| Aim |
Translate this sentence from the homework page below into Spanish: "Collaboration is prohibited, and you may only access resources (books, online, etc.) listed below."
##### Text to read #####
A document from MCS 275 Spring 2023, instructor Emily Dumas. You can also get the notebook file.

MCS 275 Spring 2023 Homework 8

  • Course Instructor: Emily Dumas

Instructions:

  • Complete the problems below, which ask you to write Python scripts.
  • Upload your python code directly to gradescope, i.e. upload the .py files containing your work.

Deadline

This homework assignment must be submitted in Gradescope by Noon central time on Tuesday March 7, 2023.

Collaboration

Collaboration is prohibited, and you may only access resources (books, online, etc.) listed below.

Content

This assignment is about trees.

Resources you may consult

Most relevant:

Less likely to be relevant, but also allowed:

Point distribution

This homework assignment has 2 problems, numbered 2 and 3. The grading breakdown is:

Points Item
3 Autograder
6 Problem 2
6 Problem 3
15 Total

The part marked "autograder" reflects points assigned to your submission based on some simple automated checks for Python syntax, etc. The result of these checks is shown immediately after you submit.
##### Given material #####
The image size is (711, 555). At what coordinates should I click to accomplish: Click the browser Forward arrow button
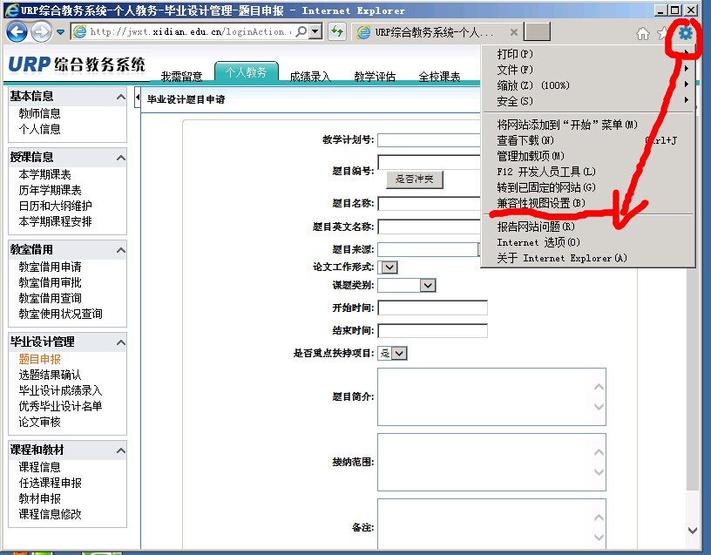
#####
| Full response |
La colaboración está prohibida, y solo puedes acceder a los recursos (libros, en línea, etc.) que se indican a continuación.